We looked across Europe to see which were the most -- and least -- productive regions in terms of producing professional players.
Q: How did you do that?
A: First, to give us a base from which to work, we plotted the birthplace of every footballer from 18 European leagues. The data are based on the second half of the 2017-18 season, i.e. once the January transfer window closed.
We knew this approach would not be perfect, as not everyone grows up and learns his football in the place he was born. This is especially true in Europe, where there have been important migration patterns in the past few decades.
However, other than those who relocate for non-footballing reasons, the majority tend not to go far until they are at least 14 and, in most cases, 16 or 18, mainly because most football associations have rules that prohibit kids from moving across the country. By that age, most future professionals have already been heavily scouted.
Q: How did you split up the regions?
A: We took guidance from the European Union, which breaks the continent into regions called NUTS, from the French Nomenclature des unites territoriales statistiques.
This was convenient because the EU provides detailed statistical data on each NUTS region, and we wanted to see which demographic and socio-economic factors -- per capita GDP, migration patterns, level of education, weather -- correlate to producing footballers.
There are three levels of region. NUTS1, with a minimum of three million people, was too big -- England has just nine NUTS1 regions and Italy a mere five -- whereas NUTS3 was too small -- the minimum for a region is 150,000, and Germany alone, for example, has 429 of them. NUTS2 felt like a good compromise.
Q: What are the problems of using NUTS?
A: Again, the system is not perfect. For example, London and Paris have comparable metropolitan populations, yet London straddles no fewer than five NUTS2 regions, whereas Paris and its suburbs are lumped into one. Still, as long as you were mindful of this and willing to look at the wider picture, it made sense.
Q: How did you judge which regions were strongest?
A: We had the number of players from each region, which was important. However, not all regions are the same size, so we calculated the number of professional players-per-million (PPM), and that told us which areas were more productive in relative terms.
That said, we knew it would not be enough on its own, and we needed some kind of "qualitative control." Some leagues are stronger than others, so a region with 20 guys playing in, say, the Czech Republic isn't quite as impressive as one with 20 guys playing in England or Germany.
Q: How did you solve this problem?
A: We narrowed the focus to look at the top flights of Europe's "Big Five" leagues: England's Premier League, Germany's Bundesliga, France's Ligue 1, Spain's Primera Division and Italy's Serie A.
Suddenly, the map changed, and the evident hotbeds emerged: The Basque Country and neighbouring Navarra in northern Spain clocked in at more than 20 PPM each, for example, while Paris, East London, Corsica, Copenhagen, Iceland and the Canary Islands also stood out.
We knew this approach was not foolproof. Those leagues would be over-represented because they include young players and guys being given a chance but who might prove to not be good enough. Still, it was a starting point.
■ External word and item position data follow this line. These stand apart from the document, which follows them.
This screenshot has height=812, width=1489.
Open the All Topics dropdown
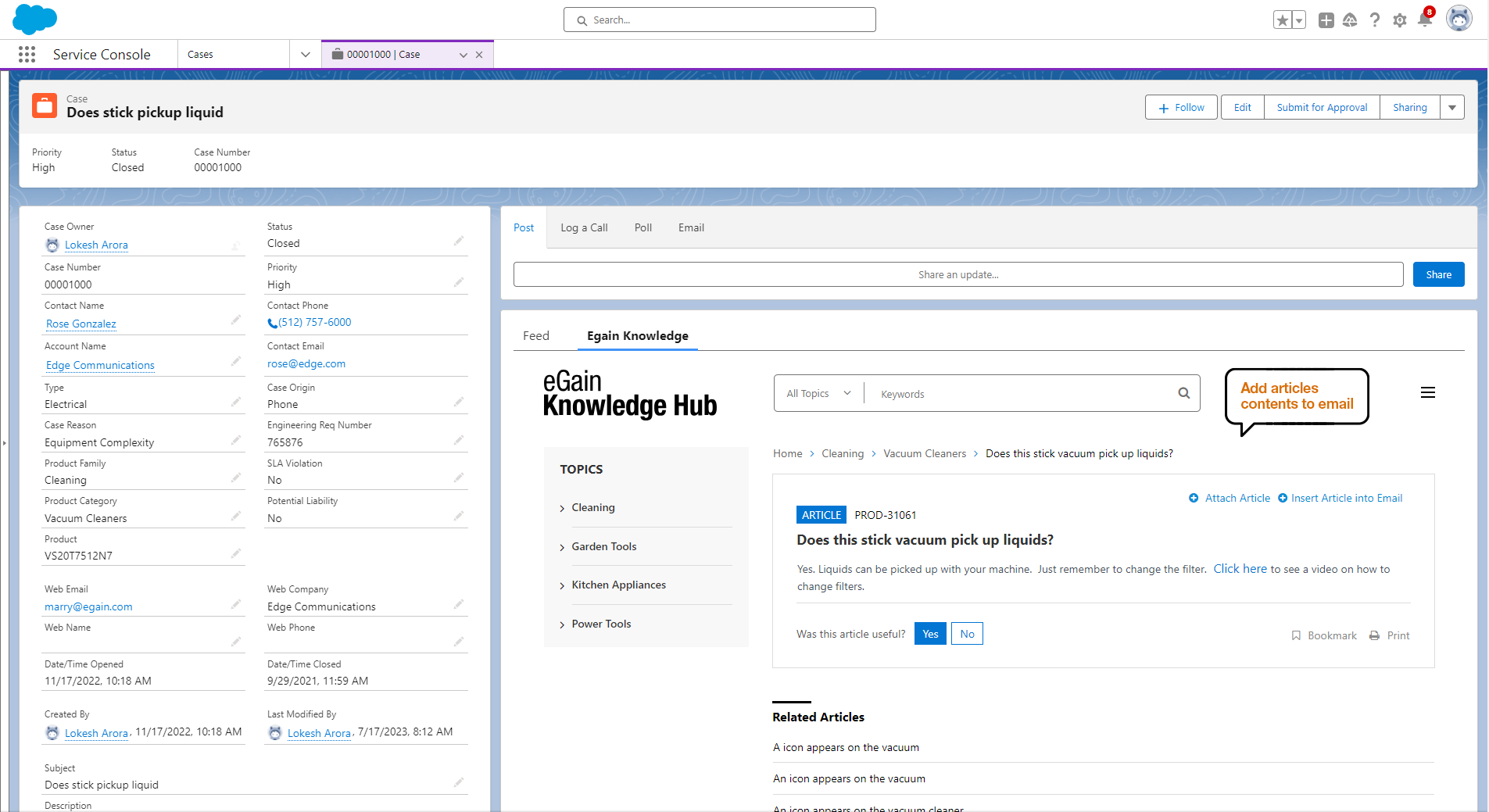point(818,393)
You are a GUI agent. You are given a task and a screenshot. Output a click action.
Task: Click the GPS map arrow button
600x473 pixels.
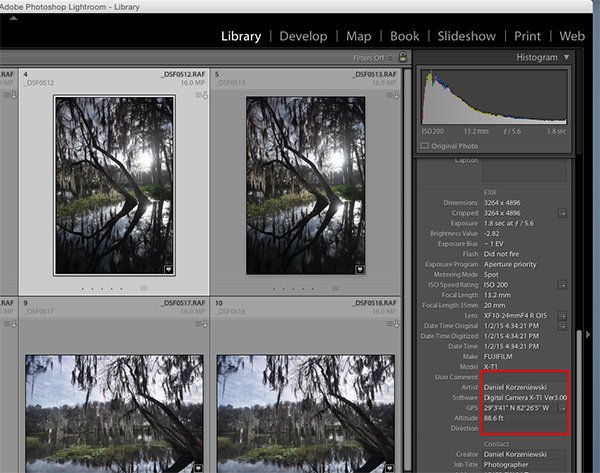(x=563, y=407)
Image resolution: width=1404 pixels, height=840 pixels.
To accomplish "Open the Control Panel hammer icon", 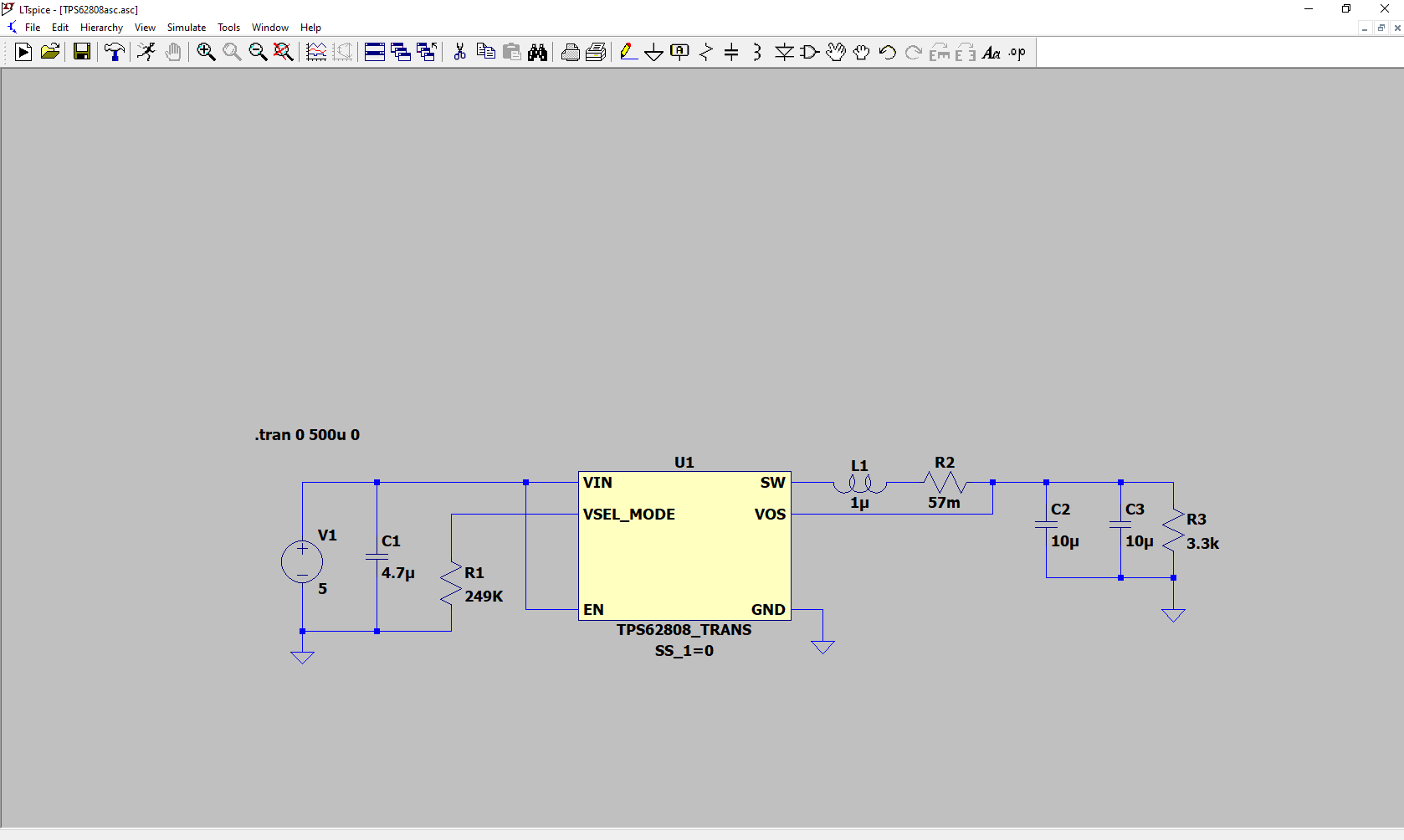I will click(115, 52).
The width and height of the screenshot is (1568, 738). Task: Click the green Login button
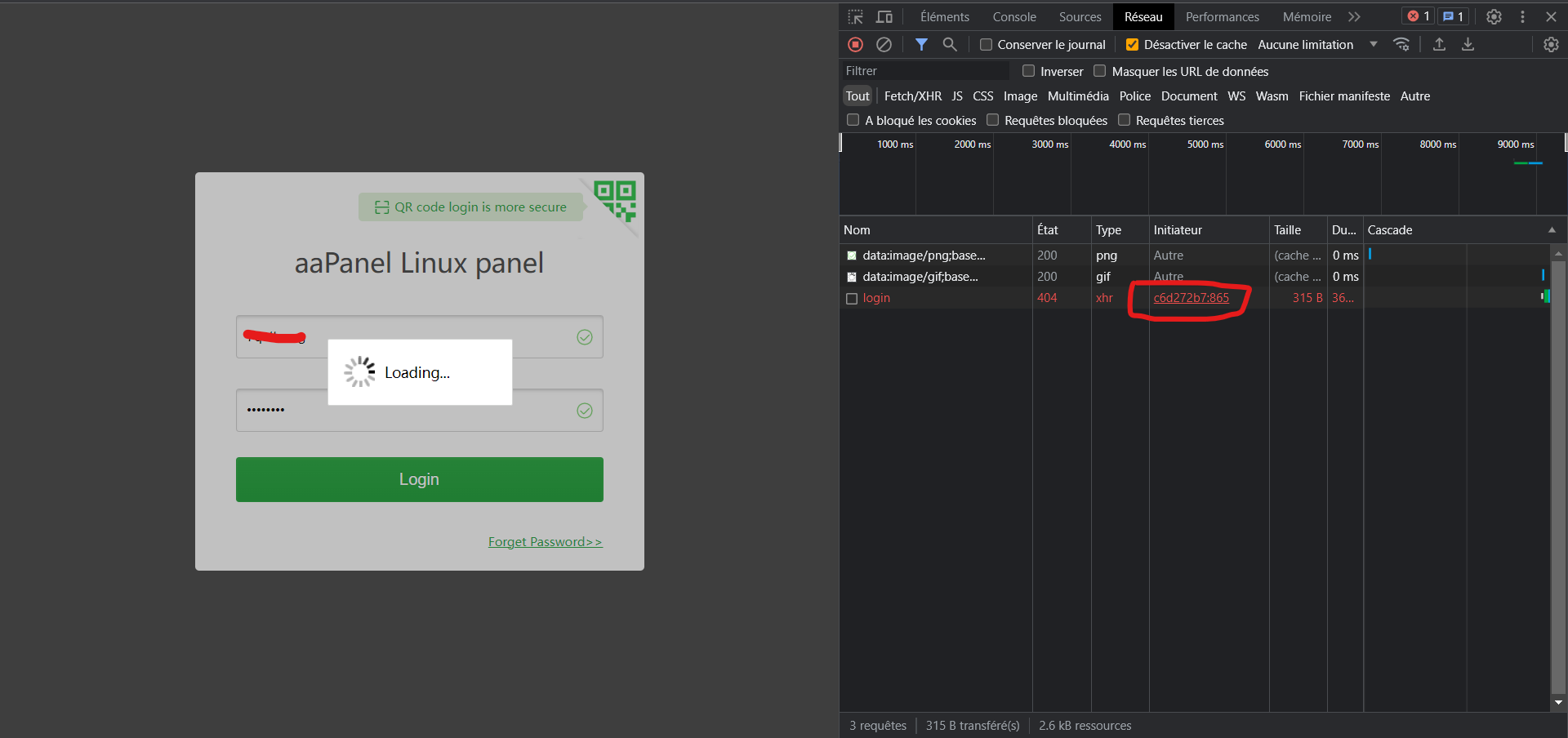419,479
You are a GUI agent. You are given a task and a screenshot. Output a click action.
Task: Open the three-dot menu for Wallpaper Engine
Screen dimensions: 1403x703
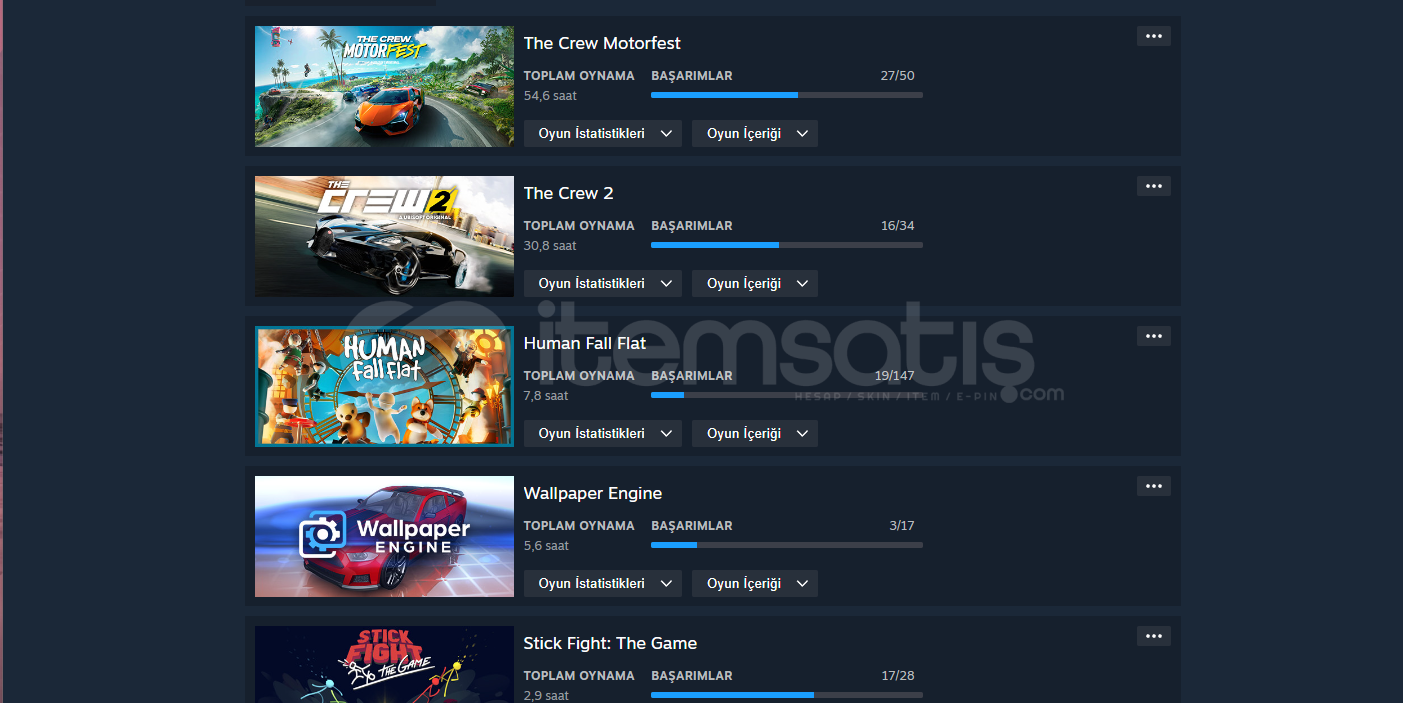pyautogui.click(x=1153, y=486)
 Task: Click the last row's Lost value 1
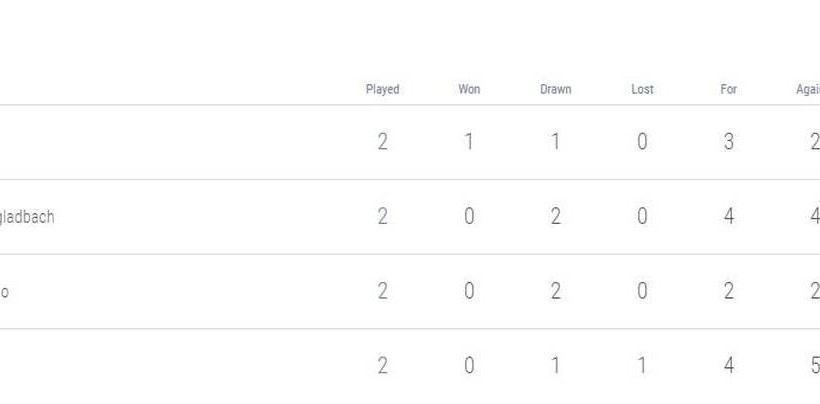642,366
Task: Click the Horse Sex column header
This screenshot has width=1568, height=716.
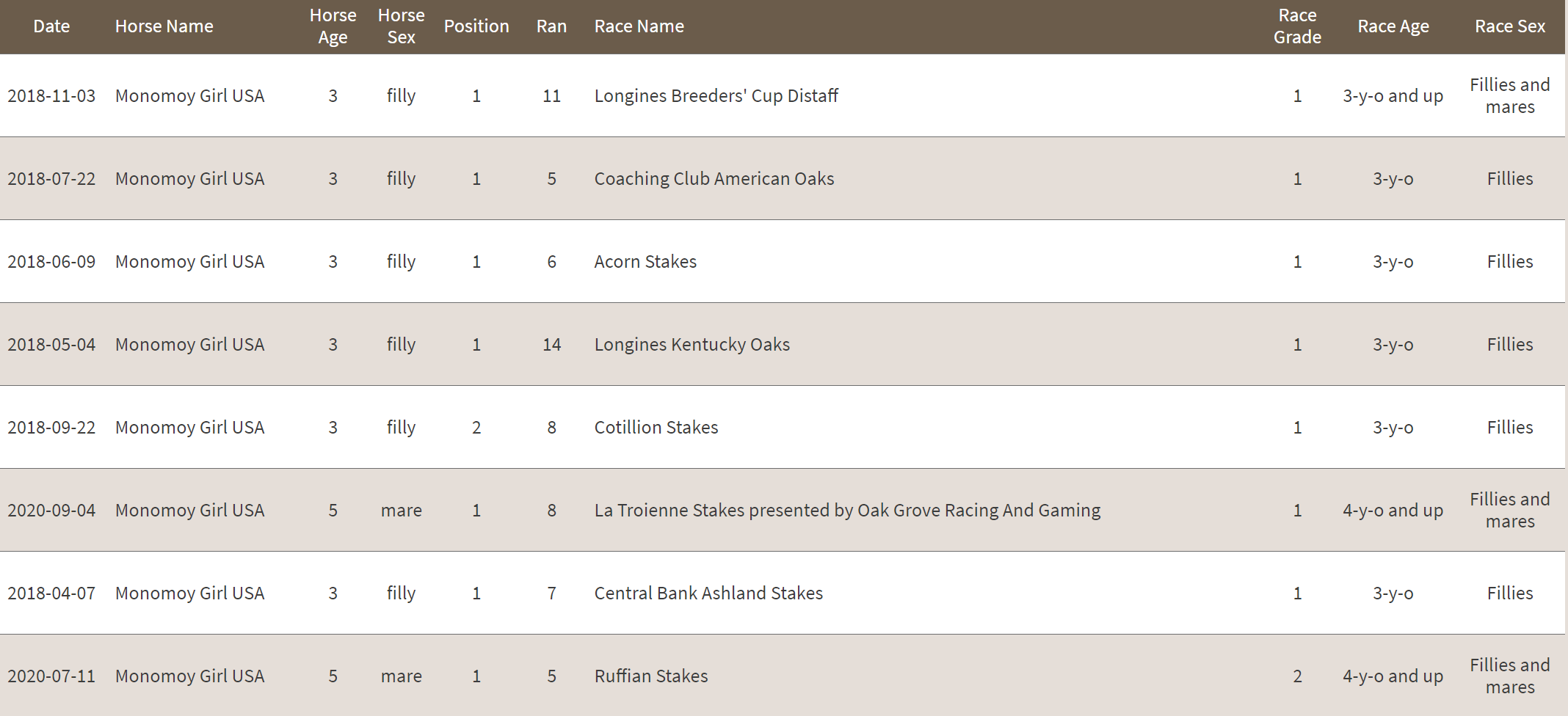Action: click(x=401, y=26)
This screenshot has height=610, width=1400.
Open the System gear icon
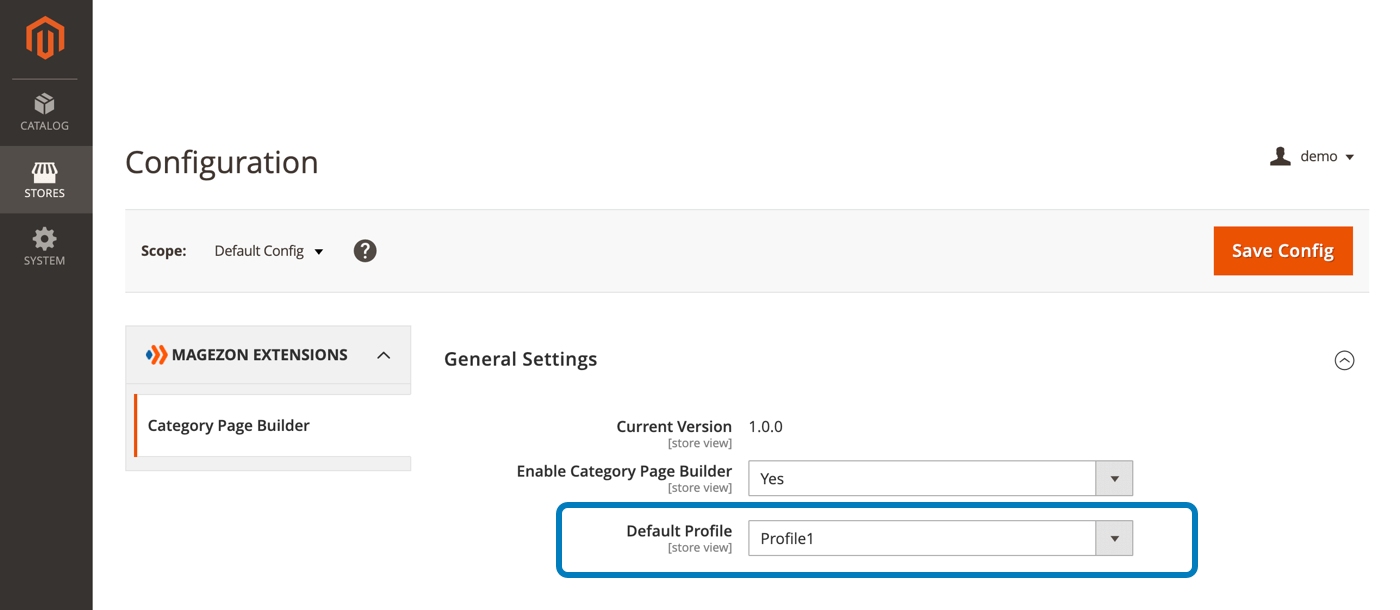(45, 239)
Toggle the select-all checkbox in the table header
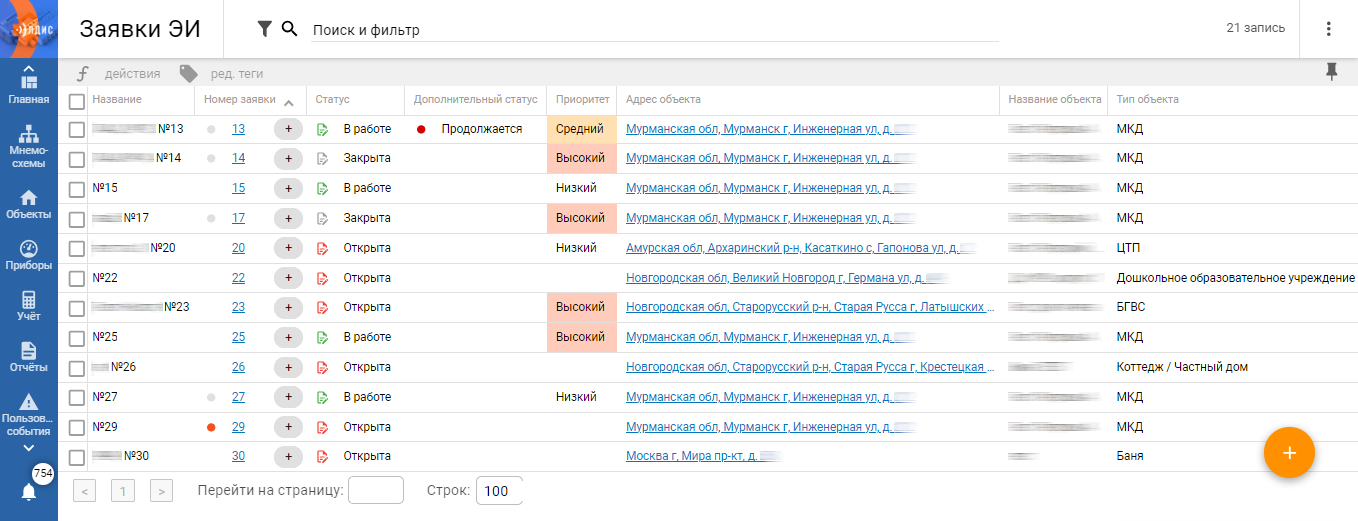 tap(76, 100)
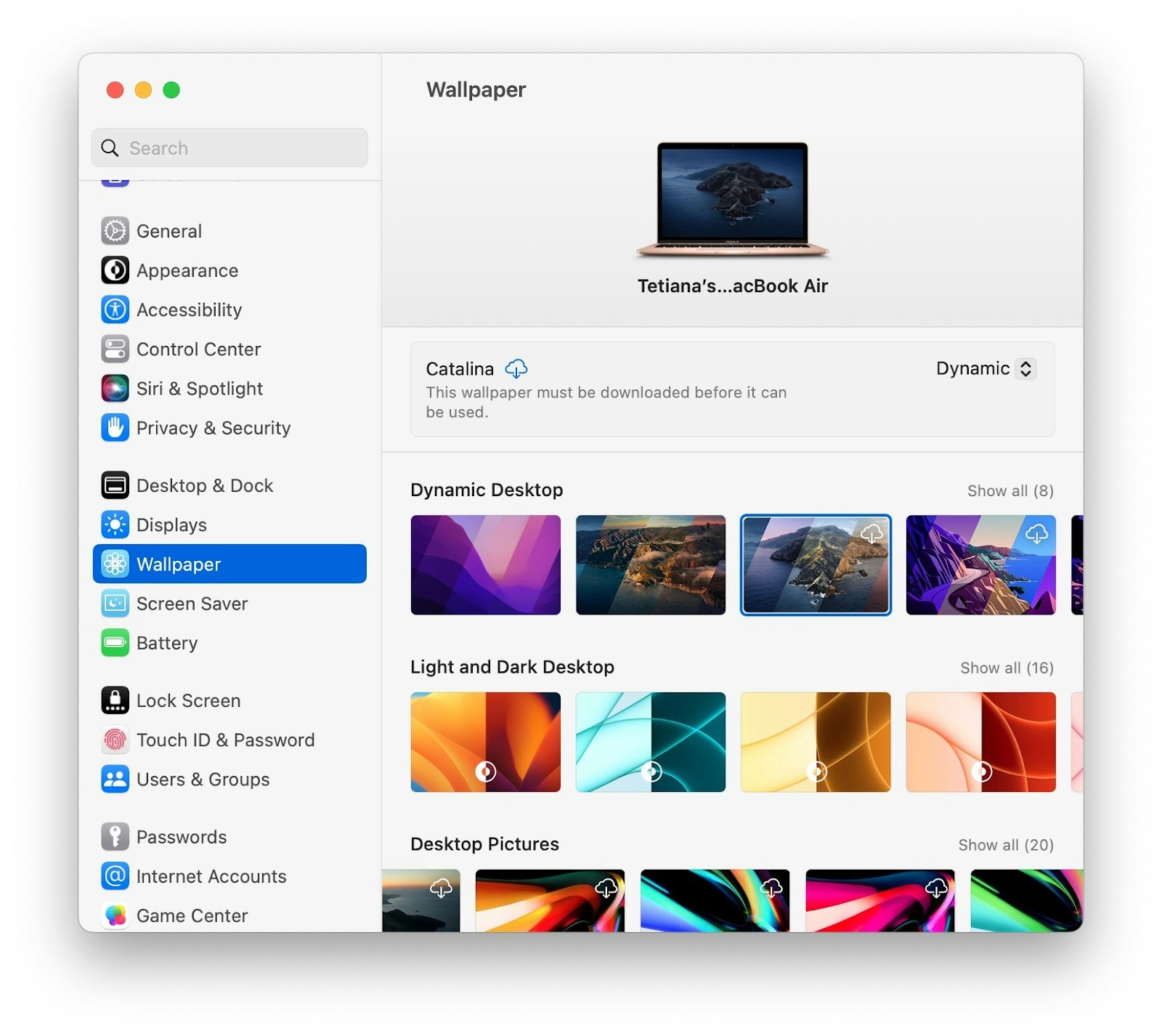Click the Touch ID fingerprint icon
The width and height of the screenshot is (1162, 1036).
pyautogui.click(x=115, y=740)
Q: Does sample size count?
A: Absolutely. We ran into another issue at this point, though: Certain areas appeared productive in relative terms, but because populations were small, it took only a couple of players for them to clock in at more than 10 PPM.
For example, the Belgian province of Luxembourg -- not to be confused with the country of Luxembourg, which is next door -- has 10.59 PPM, but that amounts to just three guys: David Henen, Timothy Castagne and Thomas Meunier.
This was not quite enough to justify calling it a hotbed and meant that, beyond looking at the relative numbers, the absolute numbers -- indeed, the list of the players themselves -- had to be considered.
Q: How were those issues addressed?
A: We needed a bigger, broader sample, so decided to focus on each of the big five countries individually, while also delving into their lower tiers. For example, with Germany we considered German-born players plying their trade in the top two tiers of the Bundesliga, as well as those in the top flights of French, English, Italian and Spanish football.
That gave a good localised picture and, crucially, samples big enough to be meaningful. Therefore, we repeated the same process for each of the Big Five -- adding that country's second tier -- except for England, where we drilled down all the way to the fourth level of the pyramid. This was necessary because the Premier League and the Championship have a disproportionately high number of overseas players. To find enough English-born ones, we had to go deeper.
We also included the entire British Isles (including Republic of Ireland) in the data set. This made sense because, while the Irish top flight is nominally professional, financially it cannot compete with the English league system. Moreover, English clubs have long had scouting networks in Ireland, to the extent that the region known as Southern and Eastern contributes proportionally more players to the English game than most of England itself.
There were challenges -- plenty of them -- but we believe this is the most accurate snapshot of where today's top professionals come from. What's more, it offers plenty of opportunity for further study.